By: Sukh Toor
Toronto Board of Health will discuss caffeinated energy drinks and possible restrictions on sales and marketing to youth.
On March 20, the board will discuss regulating energy drinks to restrict sales to those under the age of 19, as well as better enforcing existing regulations.
Sue Morrison, one of the owners of the Mackenzie High Park pub, is not bothered by potential restrictions on energy drinks because the venue attracts a mature drinking audience.
“I have a feeling that it’s a younger clientele thing,” said Morrison.
The most recent case of Red Bull the pub ordered was three months ago, and they’re not expecting to restock anytime soon.
“We go through one or two cans a month.
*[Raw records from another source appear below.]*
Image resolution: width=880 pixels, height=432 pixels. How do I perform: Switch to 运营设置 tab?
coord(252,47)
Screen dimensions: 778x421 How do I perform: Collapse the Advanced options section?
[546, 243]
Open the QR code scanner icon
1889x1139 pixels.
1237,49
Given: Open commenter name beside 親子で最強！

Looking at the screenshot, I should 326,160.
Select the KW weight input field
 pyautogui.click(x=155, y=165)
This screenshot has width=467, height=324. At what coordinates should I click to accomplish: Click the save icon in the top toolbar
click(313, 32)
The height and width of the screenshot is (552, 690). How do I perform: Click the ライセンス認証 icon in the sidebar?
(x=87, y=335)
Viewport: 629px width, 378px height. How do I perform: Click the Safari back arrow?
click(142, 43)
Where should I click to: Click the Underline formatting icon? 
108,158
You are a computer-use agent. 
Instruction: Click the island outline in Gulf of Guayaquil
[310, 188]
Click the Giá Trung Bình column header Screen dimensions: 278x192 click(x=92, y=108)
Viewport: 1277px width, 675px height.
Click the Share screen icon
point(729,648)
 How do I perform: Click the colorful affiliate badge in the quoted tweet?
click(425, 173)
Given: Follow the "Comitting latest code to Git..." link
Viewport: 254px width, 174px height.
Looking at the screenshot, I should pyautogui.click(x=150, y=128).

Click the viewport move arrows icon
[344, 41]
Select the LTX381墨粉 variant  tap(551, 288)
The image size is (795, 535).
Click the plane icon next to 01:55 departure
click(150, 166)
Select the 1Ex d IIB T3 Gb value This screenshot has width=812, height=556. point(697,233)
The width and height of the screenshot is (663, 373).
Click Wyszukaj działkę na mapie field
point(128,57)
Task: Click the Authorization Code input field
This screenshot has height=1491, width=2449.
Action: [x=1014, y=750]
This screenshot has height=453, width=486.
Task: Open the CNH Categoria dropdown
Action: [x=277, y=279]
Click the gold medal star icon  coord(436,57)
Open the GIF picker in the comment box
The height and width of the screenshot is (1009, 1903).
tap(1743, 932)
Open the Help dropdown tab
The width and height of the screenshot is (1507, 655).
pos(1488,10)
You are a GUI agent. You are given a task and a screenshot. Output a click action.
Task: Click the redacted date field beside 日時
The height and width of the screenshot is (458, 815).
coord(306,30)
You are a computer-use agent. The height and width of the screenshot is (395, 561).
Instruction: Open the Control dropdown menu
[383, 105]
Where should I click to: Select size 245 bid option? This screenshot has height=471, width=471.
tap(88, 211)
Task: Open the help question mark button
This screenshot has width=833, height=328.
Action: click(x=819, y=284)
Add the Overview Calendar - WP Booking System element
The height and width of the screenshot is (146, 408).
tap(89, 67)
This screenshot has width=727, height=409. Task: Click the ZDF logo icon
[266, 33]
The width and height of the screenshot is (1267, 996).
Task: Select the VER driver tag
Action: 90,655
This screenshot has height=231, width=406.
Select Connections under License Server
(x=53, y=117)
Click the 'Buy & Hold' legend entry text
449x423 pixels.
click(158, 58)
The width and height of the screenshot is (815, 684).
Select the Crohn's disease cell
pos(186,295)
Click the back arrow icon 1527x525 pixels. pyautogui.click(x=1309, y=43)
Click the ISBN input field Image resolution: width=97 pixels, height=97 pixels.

It’s mostly just our staff trying to stay awake at work,” she said.
While Health Canada already requires energy drinks to have labels warning about caffeine level as well as prohibiting energy drinks to be used as an ingredient in pre-mixed alcoholic beverages.
Carolyn Fell, senior director of communications at Canada Beverage Association, said the problem isn’t with energy drinks, but binge drinking.
“There is certainly no harm in the city of Toronto reinforcing messages of over-consumption and making sure city staff and serving staff are properly trained and know all of the regulations,” said Fell.
“An energy drink has half the caffeine of one cup of coffee, just to give a visual.”
“It’s the same as any alcohol, in moderation, it’s fine,” said Riley Joyce, University of Guelph-Humber third year student, who is the doorman at LinX lounge for St.Patrick’s Day.
On a night out, if Joyce is tired he’ll have an energy drink early on, but mixing it with alcohol is only for an occasional situation, said the Justice Studies student.